The past months, I’ve been doing several scrum trainings. In our scrum crash course, we always do a theory part in the morning and a practical scrum game with lego in the afternoon, the game introduced by Alexey Krivitsky. I’ve done the lego game in 2 countries lately: Holland and India. And apart from the fun this game brings, it also shows cultural differences in implementing scrum. Here’re some general observations from my standpoint as a trainer.
1. Indians Love ‘Play’
In Amsterdam, when we did the lego game, we had some people looking at us as if we’re nuts. We had someone who didn’t even want to go on a photo with lego on the background. Imagine people see us serious business guys play lego! :). Well, being Dutch myself, I understand this. In Cochin last Saturday, they all embraced the lego game and everyone got on photos without objections.
I think this also has to do with the way people organize.
There’s no real private business life distinction. In Holland, there’s much more of a paradox in the two. I can also see this in office life at Bridge. People play Carrom during lunch (really tough, I lost!). They come to the office early and stay after office hours to play badminton. They do mime acts during company get-togethers. Of course, many Dutch do games too, but it’s just less a central part of office life (and it has to be PLANNED!).
2. Hierarchy forms a challenge
I believe power distance is a big influencer of the adoption of scrum and agile in organizations. The more people are used to having ‘bosses’ who give them ‘orders’, the bigger the change required to ‘do’ scrum. In the discussions we had during the training last Saturday, some people mentioned things like ‘assign tasks’ and ‘manage work’. In scrum, teams manage themselves. So there’s no real assigning of tasks (at least not in the perspective of a manager assigning to a subordinate). And management is almost a dirty word as everything is about self-organization.

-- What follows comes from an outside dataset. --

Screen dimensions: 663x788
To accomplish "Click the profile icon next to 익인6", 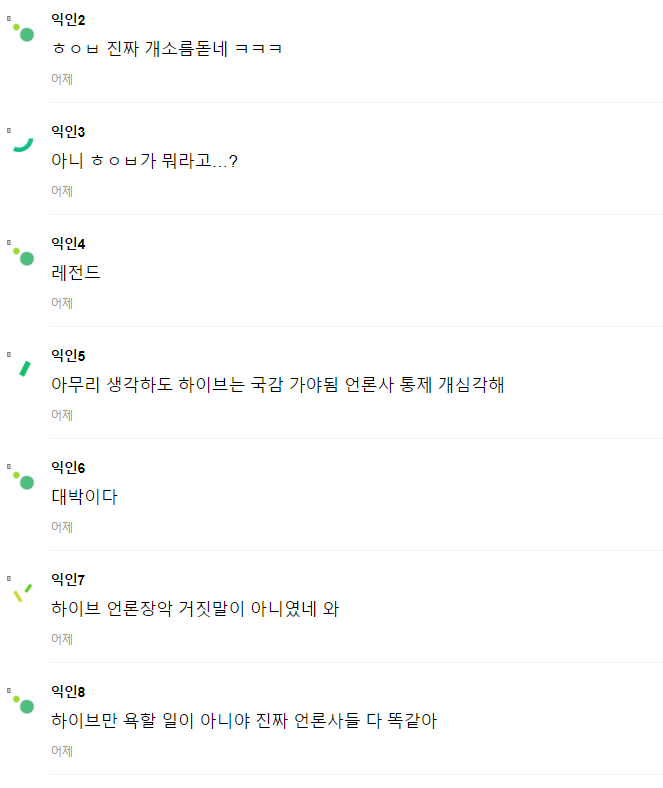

People in roles like team lead or project manager, who need to act as scrum masters or product owners, tend to fall back on command and control. And if we get bosses in a scrum team, the whole spirit of scrum is lost and we risk going back to the old way of organizing software development.
Also in Holland, there were ‘bosses’ standing up in the lego game we did. This happens naturally in many groups, some people tend to just take the leadership position and start organizing the work. If that happens, a big part of the group will take a more passive role. It’s important to be aware of this and encourage equality and active participation by the whole scrum team.
3. Clarification Of Requirements
This was the biggest difference I observed and also the one derailing the process. In the lego game, we have a prioritized backlog made by the product owner (the trainer). The goal is to build a lego city. We have some 20-30 minutes of pre-game process planning, backlog grooming and then estimation. This was what we as trainers also communicated. In Amsterdam, people immediately got to work questioning the product owner. The user stories were very short (e.g. 1-storey building, bridge, hospital). People understood that in order to estimate the user stories, they needed more information (e.g., what color, do you want a door). During estimation, they also kept asking questions.
In India, even while I repeated the importance of understanding the stories to make an estimate, there were almost no questions. Some team members even started describing to the product owner what they would build for her. And they then took a couple of user stories and started building.
Result: In Amsterdam, the first sprint amazed us and a lot of stories got accepted by the PO. In India, almost all teams failed to produce something in the first sprint (which is normal according to the lego4scrum instructions).
Now both approaches have pros and cons. The Dutch spend a lot of time in planning what they’re going to do and then build stuff that fits what the PO had in mind. The Indians got to work right away, they have a bias towards action. They also showed a lot of creativity (the buildings we got were really amazing sometimes, even going beyond lego). The downside of this is that it’s hard to estimate how long something’s going to take. It also leads teams to built things that are not what the PO had in mind. This causes the first sprint to fail. Fortunately, in the game, there was quick learning and the second and third iterations went much better. In both countries, the teams managed to deliver the complete backlog and we got amazing cities!